The State argues that “SB 10 constitutionally delegates exclusive authority to a city council or board of supervisors to address zoning for parcels up to ten units by preempting local zoning laws, including those imposed by initiative, in an area of statewide concern.”
“In matters of statewide concern, the state may if it chooses preempt the entire field to the exclusion of all local control. If the state chooses instead to grant some measure of local control and autonomy, it has authority to impose procedural restrictions on the exercise of the power granted, including the authority to bar the exercise of The Sathe initiative and referendum.”
The state argues that SB 10 addresses an area of statewide concern, arguing, that “California is in the midst of a housing crisis.”
For example, “Only 27% of households can afford to purchase the median priced single-family home [and] “[o]ver half of renters, and 80% of low-income renters, are rent-burdened, meaning they pay over 30% of their income towards rent. At last count, there were over 160,000 homeless Californians.”
Furthermore, “A major cause of our housing crisis is the mismatch between the supply and demand for housing” as “California needs approximately 2.6 million units of housing” including 1.2 million units of affordable housing.”
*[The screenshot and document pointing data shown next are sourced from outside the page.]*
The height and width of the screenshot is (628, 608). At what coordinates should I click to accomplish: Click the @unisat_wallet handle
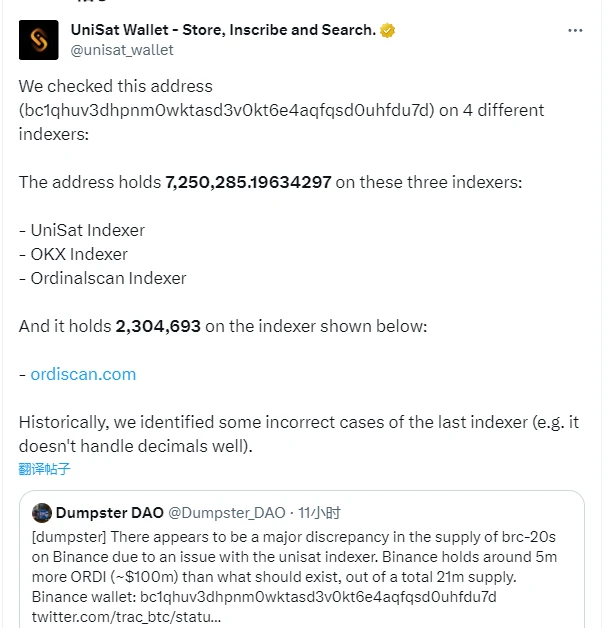[122, 50]
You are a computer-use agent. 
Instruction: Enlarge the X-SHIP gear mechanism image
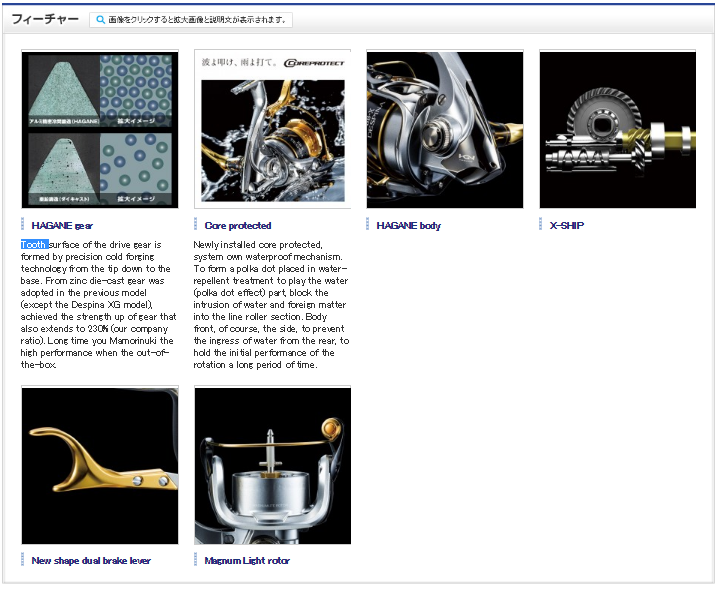pos(617,130)
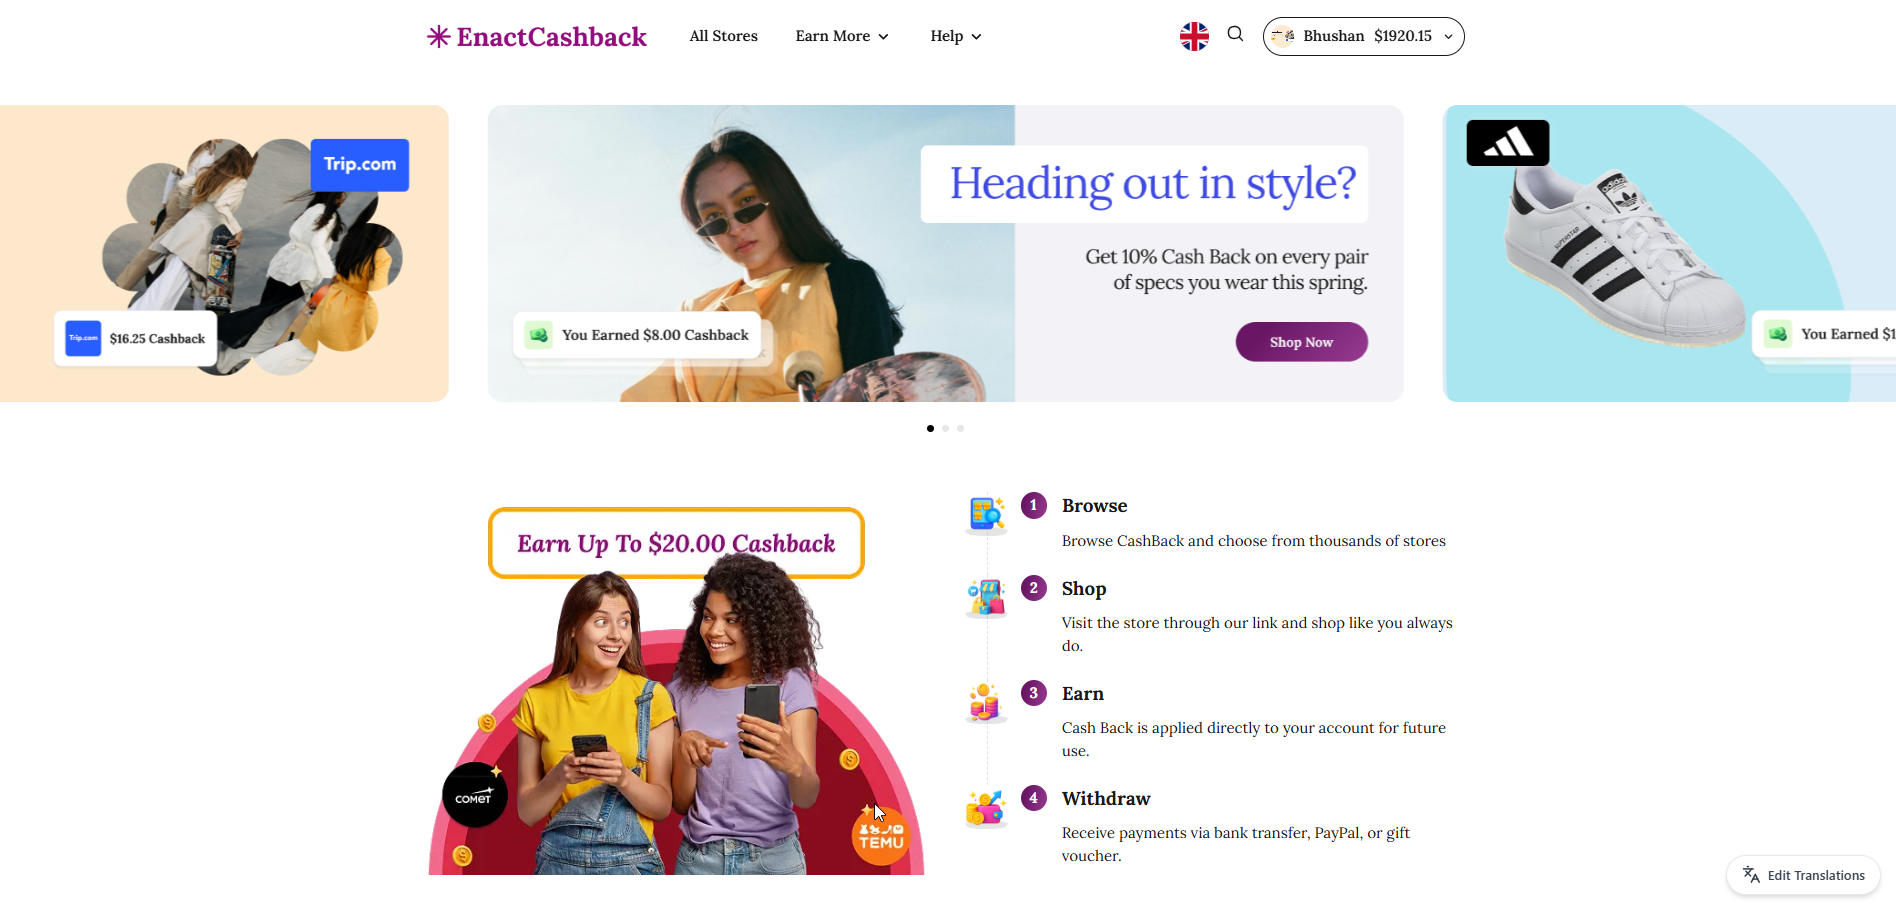Click the Shop Now button
The height and width of the screenshot is (904, 1896).
point(1302,342)
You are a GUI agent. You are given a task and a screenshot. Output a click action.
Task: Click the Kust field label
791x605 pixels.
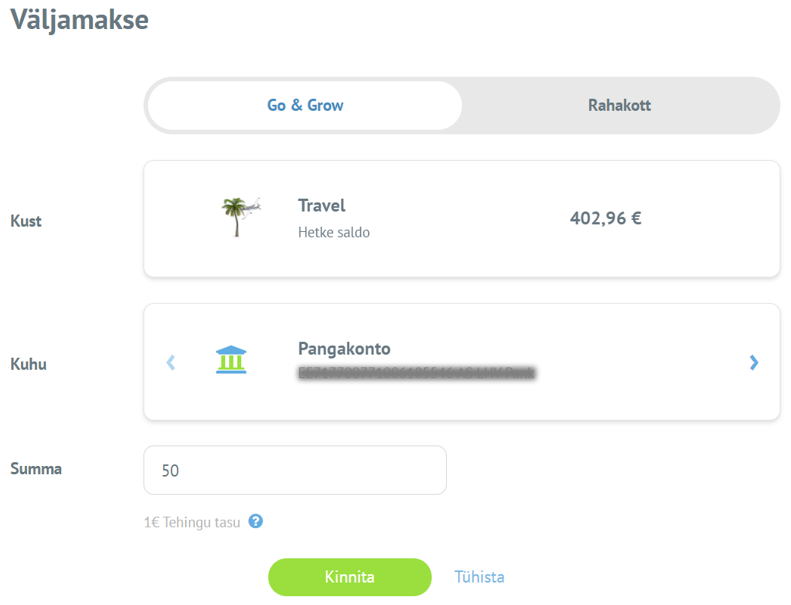click(26, 220)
“The author’s statement in support of SB 10 contains some dubious assertions,” the court finds, but concludes, “Despite these criticisms, SB 10’s comments section legitimately points out that the state’s role in housing is to ensure that cities and counties plan for and approve new housing.”
The state also argues that “there is a conflict” between this law and “any local law that contradicts its terms.” According to the state, “it makes no difference that the preempted local ordinance was enacted by local voters.”
AG Bonta stated, “Laws like SB 10 are essential to address California’s housing shortage and affordability crisis, providing local governments with an important tool to increase housing supply in their communities. Today’s decision is a critical victory for all Californians. At the California Department of Justice, we’re working day in and day out to defend and enforce state housing laws—and we’re just getting started.”